**Requirements**: Substitute "red" for "orange" in the stretch of data from its start through the line containing "will (188, 793).", and return only those lines with everything else unchanged.

===== Records for this exercise

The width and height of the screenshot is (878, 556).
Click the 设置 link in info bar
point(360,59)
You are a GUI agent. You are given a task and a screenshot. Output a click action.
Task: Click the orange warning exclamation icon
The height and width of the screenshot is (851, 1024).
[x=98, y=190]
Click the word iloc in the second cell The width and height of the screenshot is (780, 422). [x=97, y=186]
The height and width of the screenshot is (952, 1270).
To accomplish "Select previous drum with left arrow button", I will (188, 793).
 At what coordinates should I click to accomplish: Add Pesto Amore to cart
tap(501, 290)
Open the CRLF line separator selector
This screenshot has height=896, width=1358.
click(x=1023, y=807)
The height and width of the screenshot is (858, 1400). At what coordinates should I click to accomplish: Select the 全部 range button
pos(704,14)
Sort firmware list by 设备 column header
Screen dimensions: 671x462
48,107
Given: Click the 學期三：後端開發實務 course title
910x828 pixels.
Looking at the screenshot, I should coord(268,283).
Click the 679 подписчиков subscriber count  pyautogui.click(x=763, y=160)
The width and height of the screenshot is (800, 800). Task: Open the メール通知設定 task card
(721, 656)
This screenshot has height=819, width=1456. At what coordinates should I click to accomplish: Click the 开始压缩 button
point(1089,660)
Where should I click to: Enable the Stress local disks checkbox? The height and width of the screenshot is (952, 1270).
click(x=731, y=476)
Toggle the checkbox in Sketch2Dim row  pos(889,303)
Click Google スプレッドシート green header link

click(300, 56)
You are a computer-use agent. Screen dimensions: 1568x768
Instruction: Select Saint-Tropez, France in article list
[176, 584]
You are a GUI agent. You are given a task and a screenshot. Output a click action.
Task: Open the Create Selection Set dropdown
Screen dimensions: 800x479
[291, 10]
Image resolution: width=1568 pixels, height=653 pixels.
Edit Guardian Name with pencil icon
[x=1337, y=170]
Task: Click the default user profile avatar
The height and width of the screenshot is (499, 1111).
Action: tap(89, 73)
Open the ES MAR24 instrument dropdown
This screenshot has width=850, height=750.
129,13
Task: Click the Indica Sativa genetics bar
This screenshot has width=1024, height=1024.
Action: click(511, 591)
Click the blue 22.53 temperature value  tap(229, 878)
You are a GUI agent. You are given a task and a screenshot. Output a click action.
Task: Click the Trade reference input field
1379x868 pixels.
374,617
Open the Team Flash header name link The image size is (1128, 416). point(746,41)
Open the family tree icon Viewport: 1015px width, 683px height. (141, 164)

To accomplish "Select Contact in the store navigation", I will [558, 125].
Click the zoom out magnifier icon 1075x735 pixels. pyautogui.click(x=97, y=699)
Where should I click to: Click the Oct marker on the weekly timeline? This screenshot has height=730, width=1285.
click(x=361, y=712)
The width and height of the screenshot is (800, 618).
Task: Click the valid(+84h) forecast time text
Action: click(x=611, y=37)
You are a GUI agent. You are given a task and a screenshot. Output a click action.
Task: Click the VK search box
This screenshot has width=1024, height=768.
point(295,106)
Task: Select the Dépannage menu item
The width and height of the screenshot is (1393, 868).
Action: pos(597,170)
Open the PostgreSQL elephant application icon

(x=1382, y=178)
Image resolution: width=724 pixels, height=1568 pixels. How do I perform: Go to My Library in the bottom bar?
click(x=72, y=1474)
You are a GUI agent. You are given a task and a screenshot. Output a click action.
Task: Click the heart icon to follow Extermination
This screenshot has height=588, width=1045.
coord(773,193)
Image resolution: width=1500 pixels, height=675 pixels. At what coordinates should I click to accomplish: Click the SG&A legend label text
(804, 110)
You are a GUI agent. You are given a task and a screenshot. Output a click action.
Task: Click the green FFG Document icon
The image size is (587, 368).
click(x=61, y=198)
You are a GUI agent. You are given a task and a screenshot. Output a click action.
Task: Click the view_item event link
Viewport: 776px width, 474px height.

==========

**Correct output**:
The width and height of the screenshot is (878, 556).
Click the 设置 link in info bar
point(360,59)
You are a GUI agent. You are given a task and a screenshot. Output a click action.
Task: Click the red warning exclamation icon
The height and width of the screenshot is (851, 1024).
[x=98, y=190]
Click the word iloc in the second cell The width and height of the screenshot is (780, 422). [x=97, y=186]
The height and width of the screenshot is (952, 1270).
To accomplish "Select previous drum with left arrow button", I will (188, 793).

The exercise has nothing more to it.